On the following morning young Mr. Ware anticipated events by inscribing in his diary for the day, immediately after breakfast, these remarks: “Arranged about piano. Began work upon book.”
The date indeed deserved to be distinguished from its fellows. Theron was so conscious of its importance that he not only prophesied in the little morocco-bound diary which Alice had given him for Christmas, but returned after he had got out upon the front steps of the parsonage to have his hat brushed afresh by her.
“Wonders will never cease,” she said jocosely. “With you getting particular about your clothes, there isn’t anything in this wide world that can’t happen now!”
“One doesn’t go out to bring home a piano every day,” he made answer. “Besides, I want to make such an impression upon the man that he will deal gently with that first cash payment down. Do you know,” he added, watching her turn the felt brim under the wisp-broom’s strokes, “I’m thinking some of getting me a regular silk stove-pipe hat.”
“Why don’t you, then?” she rejoined, but without any ring of glad acquiescence in her tone. He fancied that her face lengthened a little, and he instantly ascribed it to recollections of the way in which the roses had been bullied out of her own headgear.
“You are quite sure, now, pet,” he made haste to change the subject, “that the hired girl can wait just as well as not until fall?”
“Oh, my, yes!” Alice replied, putting the hat on his head, and smoothing back his hair behind his ears. “She’d only be in the way now. You see, with hot weather coming on, there won’t be much cooking. We’ll take all our meals out here, and that saves so much work that really what remains is hardly more than taking care of a bird-cage. And, besides, not having her will almost half pay for the piano.”
“But when cold weather comes, you’re sure you’ll consent?” he urged.
“Like a shot!” she assured him, and, after a happy little caress, he started out again on his momentous mission.

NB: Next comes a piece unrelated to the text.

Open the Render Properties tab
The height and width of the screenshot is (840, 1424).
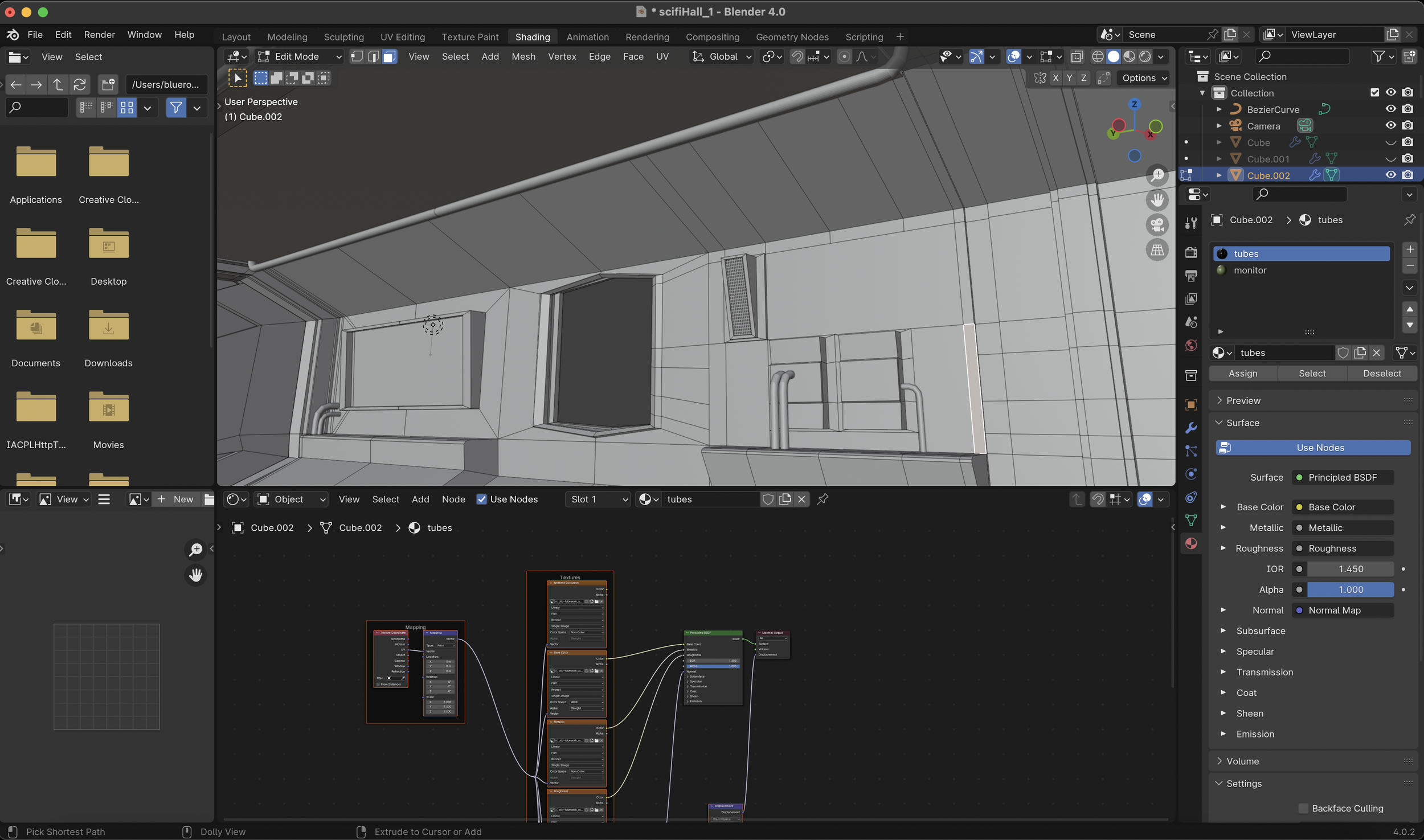tap(1190, 253)
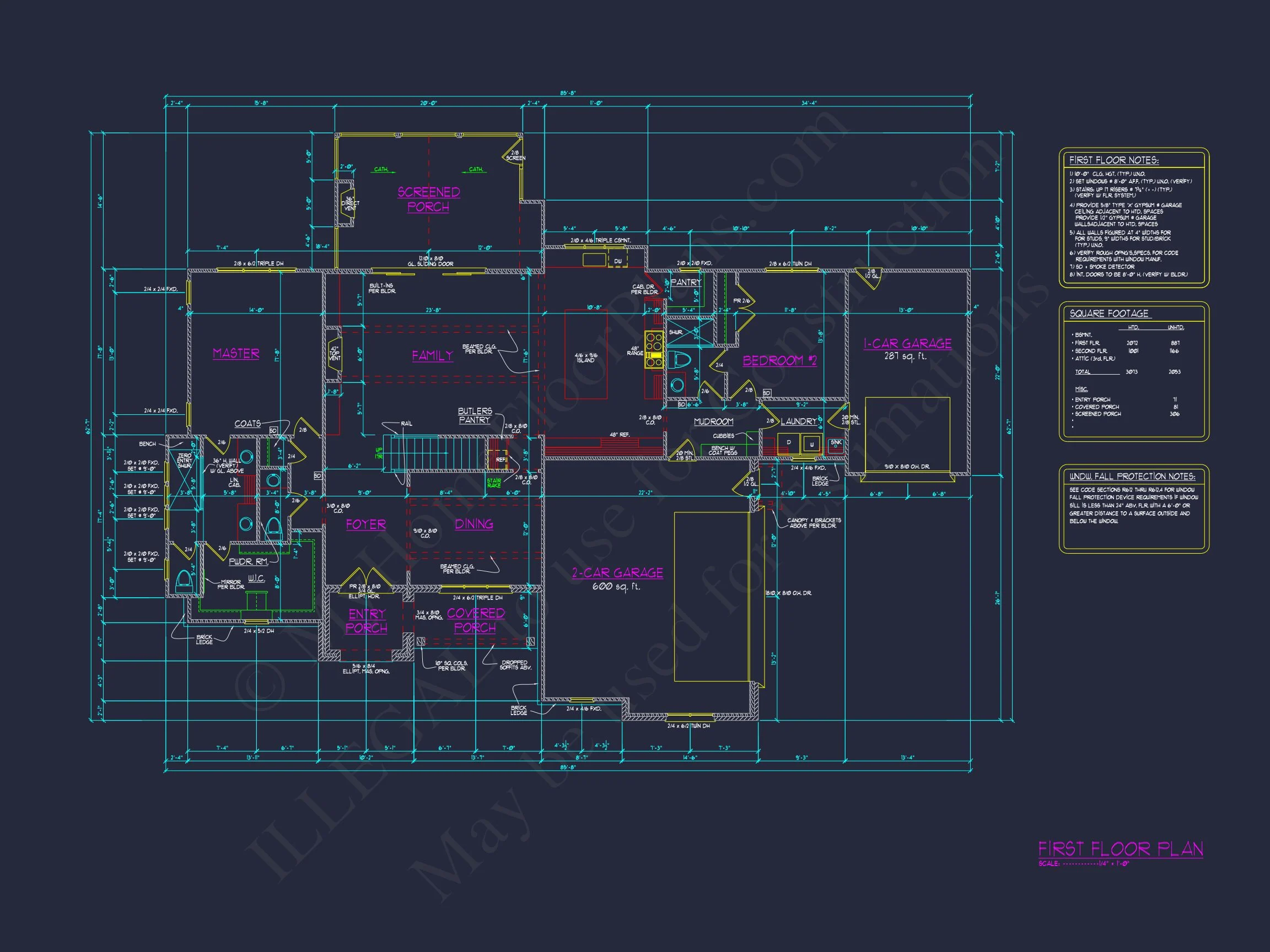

“Thurston’s” was a place concerning which opinions differed in Octavius. That it typified progress, and helped more than any other feature of the village to bring it up to date, no one indeed disputed. One might move about a great deal, in truth, and hear no other view expressed. But then again one might stumble into conversation with one small storekeeper after another, and learn that they united in resenting the existence of “Thurston’s,” as rival farmers might join to curse a protracted drought. Each had his special flaming grievance. The little dry-goods dealers asked mournfully how they could be expected to compete with an establishment which could buy bankrupt stocks at a hundred different points, and make a profit if only one-third of the articles were sold for more than they would cost from the jobber? The little boot and shoe dealers, clothiers, hatters, and furriers, the small merchants in carpets, crockery, and furniture, the venders of hardware and household utensils, of leathern goods and picture-frames, of wall-paper, musical instruments, and even toys—all had the same pathetically unanswerable question to propound. But mostly they put it to themselves, because the others were at “Thurston’s.”